** Materials provided follows **
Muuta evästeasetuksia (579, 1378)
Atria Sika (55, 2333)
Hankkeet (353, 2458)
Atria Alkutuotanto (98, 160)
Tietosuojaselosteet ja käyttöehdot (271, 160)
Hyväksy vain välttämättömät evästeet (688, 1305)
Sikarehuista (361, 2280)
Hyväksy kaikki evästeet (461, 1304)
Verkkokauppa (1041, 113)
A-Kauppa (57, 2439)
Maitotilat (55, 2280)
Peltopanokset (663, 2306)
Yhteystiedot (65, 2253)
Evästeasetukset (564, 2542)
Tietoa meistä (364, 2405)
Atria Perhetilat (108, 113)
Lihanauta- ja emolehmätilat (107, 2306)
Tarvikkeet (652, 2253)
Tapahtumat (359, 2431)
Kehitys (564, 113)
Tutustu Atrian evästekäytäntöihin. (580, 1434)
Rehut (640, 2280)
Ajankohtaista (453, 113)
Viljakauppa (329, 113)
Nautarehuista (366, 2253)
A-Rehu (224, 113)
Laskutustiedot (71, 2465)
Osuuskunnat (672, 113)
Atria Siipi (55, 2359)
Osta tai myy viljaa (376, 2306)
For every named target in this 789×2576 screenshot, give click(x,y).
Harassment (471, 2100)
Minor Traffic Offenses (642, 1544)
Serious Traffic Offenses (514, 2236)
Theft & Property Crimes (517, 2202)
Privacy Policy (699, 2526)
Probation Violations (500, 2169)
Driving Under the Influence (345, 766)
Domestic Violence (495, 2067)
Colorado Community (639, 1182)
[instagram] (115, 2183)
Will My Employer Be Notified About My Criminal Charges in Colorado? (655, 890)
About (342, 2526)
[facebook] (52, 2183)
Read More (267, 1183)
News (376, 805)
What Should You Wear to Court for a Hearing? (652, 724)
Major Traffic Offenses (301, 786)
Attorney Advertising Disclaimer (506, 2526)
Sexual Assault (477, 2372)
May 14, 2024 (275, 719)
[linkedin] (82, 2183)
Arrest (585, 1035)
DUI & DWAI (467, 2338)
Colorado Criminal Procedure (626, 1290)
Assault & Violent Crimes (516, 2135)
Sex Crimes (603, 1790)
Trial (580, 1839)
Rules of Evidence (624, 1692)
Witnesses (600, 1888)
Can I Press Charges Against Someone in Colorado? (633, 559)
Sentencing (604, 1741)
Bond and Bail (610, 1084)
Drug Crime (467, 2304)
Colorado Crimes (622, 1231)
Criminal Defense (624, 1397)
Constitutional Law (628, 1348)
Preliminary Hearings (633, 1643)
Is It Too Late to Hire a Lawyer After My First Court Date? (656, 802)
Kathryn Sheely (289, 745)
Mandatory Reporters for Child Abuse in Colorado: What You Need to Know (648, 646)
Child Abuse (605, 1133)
** End of Materials provided **
## Assigned task
A full, exact repeat of the entries above is required.

## Solution to this exercise
Muuta evästeasetuksia (579, 1378)
Atria Sika (55, 2333)
Hankkeet (353, 2458)
Atria Alkutuotanto (98, 160)
Tietosuojaselosteet ja käyttöehdot (271, 160)
Hyväksy vain välttämättömät evästeet (688, 1305)
Sikarehuista (361, 2280)
Hyväksy kaikki evästeet (461, 1304)
Verkkokauppa (1041, 113)
A-Kauppa (57, 2439)
Maitotilat (55, 2280)
Peltopanokset (663, 2306)
Yhteystiedot (65, 2253)
Evästeasetukset (564, 2542)
Tietoa meistä (364, 2405)
Atria Perhetilat (108, 113)
Lihanauta- ja emolehmätilat (107, 2306)
Tarvikkeet (652, 2253)
Tapahtumat (359, 2431)
Kehitys (564, 113)
Tutustu Atrian evästekäytäntöihin. (580, 1434)
Rehut (640, 2280)
Ajankohtaista (453, 113)
Viljakauppa (329, 113)
Nautarehuista (366, 2253)
A-Rehu (224, 113)
Laskutustiedot (71, 2465)
Osuuskunnat (672, 113)
Atria Siipi (55, 2359)
Osta tai myy viljaa (376, 2306)
For every named target in this 789×2576 screenshot, give click(x,y).
Harassment (471, 2100)
Minor Traffic Offenses (642, 1544)
Serious Traffic Offenses (514, 2236)
Theft & Property Crimes (517, 2202)
Privacy Policy (699, 2526)
Probation Violations (500, 2169)
Driving Under the Influence (345, 766)
Domestic Violence (495, 2067)
Colorado Community (639, 1182)
[instagram] (115, 2183)
Will My Employer Be Notified About My Criminal Charges in Colorado? (655, 890)
About (342, 2526)
[facebook] (52, 2183)
Read More (267, 1183)
News (376, 805)
What Should You Wear to Court for a Hearing? (652, 724)
Major Traffic Offenses (301, 786)
Attorney Advertising Disclaimer (506, 2526)
Sexual Assault (477, 2372)
May 14, 2024 (275, 719)
[linkedin] (82, 2183)
Arrest (585, 1035)
DUI & DWAI (467, 2338)
Colorado Criminal Procedure (626, 1290)
Assault & Violent Crimes (516, 2135)
Sex Crimes (603, 1790)
Trial (580, 1839)
Rules of Evidence (624, 1692)
Witnesses (600, 1888)
Can I Press Charges Against Someone in Colorado? (633, 559)
Sentencing (604, 1741)
Bond and Bail (610, 1084)
Drug Crime (467, 2304)
Colorado Crimes (622, 1231)
Criminal Defense (624, 1397)
Constitutional Law (628, 1348)
Preliminary Hearings (633, 1643)
Is It Too Late to Hire a Lawyer After My First Court Date? (656, 802)
Kathryn Sheely (289, 745)
Mandatory Reporters for Child Abuse in Colorado: What You Need to Know (648, 646)
Child Abuse (605, 1133)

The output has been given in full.